# Salomon F22 owners??



## LTshredTN (Apr 14, 2009)

i just got a pair of these cause ive heard about there good for ppl with narrow heels like me and the heel hold is awsome when i tried them on! but those of u that have rode with them, are the a mid-flex boot u think? i dont want them to be too stiff cause i do about 70/30 mtn/park riding....and i wont get to try them out for 2 months probally so i couldnt return them that late so i was just wondering how they do thanks


----------



## linvillegorge (Jul 6, 2009)

They're pretty stiff out of the box, but I think they're a good boot for a 70/30 mix. They break in very well. I have a pair that is 2 years old that will be my park boot and a new pair that will be my freeride boot. On mix it up days, I'm reaching for the broke in pair. Of you think they're too stiff just ride more!


----------



## mwl001 (Apr 16, 2010)

Agreed, they're definitely more stiff than Dialogue, which is probably more of a mid-flex, or park-oriented boot. Perfect for my needs. Not ultra-stiff, though -- Salomon has the Malamute for those folks. I felt a pretty noticeable difference too when I loosened the top laces even just a little bit, so you've got some adjustability there. Great boot.


----------



## LTshredTN (Apr 14, 2009)

thanks guys, i just dont want these boots to be too stiff for me & what kind of riding i do, i dont do any freeriding or pow riding here on east coast, just freestyle mtn and park mainly.... these things cost so much i wna be sure im not making a mistake! lol


----------



## Qball (Jun 22, 2010)

The f20s are softer than the f22s so they may be what you are looking for.


----------



## LTshredTN (Apr 14, 2009)

Qball said:


> The f20s are softer than the f22s so they may be what you are looking for.
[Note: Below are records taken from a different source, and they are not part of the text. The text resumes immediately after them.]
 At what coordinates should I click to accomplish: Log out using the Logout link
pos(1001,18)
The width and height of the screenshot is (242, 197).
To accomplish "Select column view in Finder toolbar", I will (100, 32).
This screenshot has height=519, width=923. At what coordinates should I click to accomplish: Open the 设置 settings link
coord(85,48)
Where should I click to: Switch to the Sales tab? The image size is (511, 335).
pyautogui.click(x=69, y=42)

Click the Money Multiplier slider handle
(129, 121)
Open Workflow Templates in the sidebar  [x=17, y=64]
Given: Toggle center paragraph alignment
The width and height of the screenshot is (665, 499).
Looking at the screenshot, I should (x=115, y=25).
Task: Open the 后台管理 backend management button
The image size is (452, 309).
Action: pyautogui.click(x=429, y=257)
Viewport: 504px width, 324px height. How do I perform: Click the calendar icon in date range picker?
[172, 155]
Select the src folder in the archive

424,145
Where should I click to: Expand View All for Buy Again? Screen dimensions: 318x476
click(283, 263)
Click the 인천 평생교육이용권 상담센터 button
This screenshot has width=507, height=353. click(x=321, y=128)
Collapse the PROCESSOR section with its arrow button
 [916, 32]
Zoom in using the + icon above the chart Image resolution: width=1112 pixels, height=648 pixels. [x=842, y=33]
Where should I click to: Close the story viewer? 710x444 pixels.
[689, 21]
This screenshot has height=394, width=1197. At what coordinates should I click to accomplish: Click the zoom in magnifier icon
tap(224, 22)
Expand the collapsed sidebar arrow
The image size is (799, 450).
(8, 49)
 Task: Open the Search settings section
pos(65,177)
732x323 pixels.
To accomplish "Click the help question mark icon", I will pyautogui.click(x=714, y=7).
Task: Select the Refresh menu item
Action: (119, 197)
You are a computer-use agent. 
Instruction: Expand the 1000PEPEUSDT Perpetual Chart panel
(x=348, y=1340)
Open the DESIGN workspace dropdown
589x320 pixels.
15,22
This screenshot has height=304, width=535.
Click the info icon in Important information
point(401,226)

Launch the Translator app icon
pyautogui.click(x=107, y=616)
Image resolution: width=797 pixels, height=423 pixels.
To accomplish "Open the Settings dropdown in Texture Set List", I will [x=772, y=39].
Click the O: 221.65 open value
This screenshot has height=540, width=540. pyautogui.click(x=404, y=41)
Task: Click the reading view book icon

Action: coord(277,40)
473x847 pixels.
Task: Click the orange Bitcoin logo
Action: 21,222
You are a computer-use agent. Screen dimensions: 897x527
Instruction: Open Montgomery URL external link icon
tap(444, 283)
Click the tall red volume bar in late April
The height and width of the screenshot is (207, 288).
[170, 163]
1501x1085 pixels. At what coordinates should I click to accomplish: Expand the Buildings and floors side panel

do they still have the narrow heel like the F22 though?


----------



## Qball (Jun 22, 2010)

I'm not sure. I think salomon in general have narrower heels compared to other brands. My pledges have a narrow heel and are the first boots I've had with almost zero heel lift.


----------



## john doe (Nov 6, 2009)

LTshredTN said:


> do they still have the narrow heel like the F22 though?


Yes. Both pairs of my friends F20s are a size too large and still hold my heel really well when I tried them on. The F20's are just softer versions of the F22's.


----------



## LTshredTN (Apr 14, 2009)

well i just got the hookup on 2nd day air shipping on some F20s! so ill try them on and see, and either be sending them or the F22's back...thanks for all the info guys, id kinda figured that the F20s would be narrow too if the F22s were, i hope thats right, cause the 22s fight like a glove!


----------